We are born into the world with sets of sketchy information, imperfect recall after leaving notes from the prior life in the lecture hall, and venture out with hesitation and form BELIEFS. These beliefs in themselves are flawed, as tend to be varying sets of internally constructed probability distributions telling of how an event X moves with respect to another event Y, and how that relationship may or may not change after YOU come along.
Eventually each one of us develops a working set of these beliefs that, using first order conditions, we can use to optimize our life. here we arrive at law #1 of the theory of practicality, which formally states:
half of the time player i will form an incorrect belief all of the time. i.e., PEOPLE SUCK AT FORMING BELIEFS.
this is pretty much true everywhere. just because one idiot formed a BELIEF sure as shit doesn’t make it true. better to figure it out yourself, or try to. WINNING and accepting another player’s beliefs without personal confirmation are mutually exclusive events.
The WINNERS are the ontologically savvy members of the group who, when given a signal, have a means of accurately predicting the ensuing state. master modelers such as these can be found in all pockets of society, taking form as the powerful tycoon, the cunning entrepreneur, or the trustful friend. playing to their strengths, they take what they know about themselves, about their opponents and their desires, and they respond the to world as best they can.
you and I do this on the individual level, whereas larger organizations do it on a global scale. the magnitude of the exchanges are what makes them so messy. consider the problem of incompatible ontological beliefs. ontological beliefs are nothing less than formal representations of a set of concepts within a defined space and the work flow between those concepts. sometimes there is room for great mutual gains between people and groups if they can trade subsets of those beliefs, but incompatibible ontological states oftentimes render that gain unrealized in the form of dead weight loss.

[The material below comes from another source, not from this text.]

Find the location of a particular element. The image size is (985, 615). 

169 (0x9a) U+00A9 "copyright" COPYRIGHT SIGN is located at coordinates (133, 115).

THIS IS THE ISSUE OF OUR ERA, a world beset with an oversupply of relevent yet unintelligle DATA TROVES, incompatibility stemming from trivial semantic obstacles like different labels for the same object, subjective business terms, naming and defining categories and classes of software.
can a logical model built from that which is rationalizable offer the uniformity needed for ultimate efficiency, and is that state of affairs even desirable?
is it man versus machine in this zero-sum game? one can never say with certainty weather or not it’s going to rain.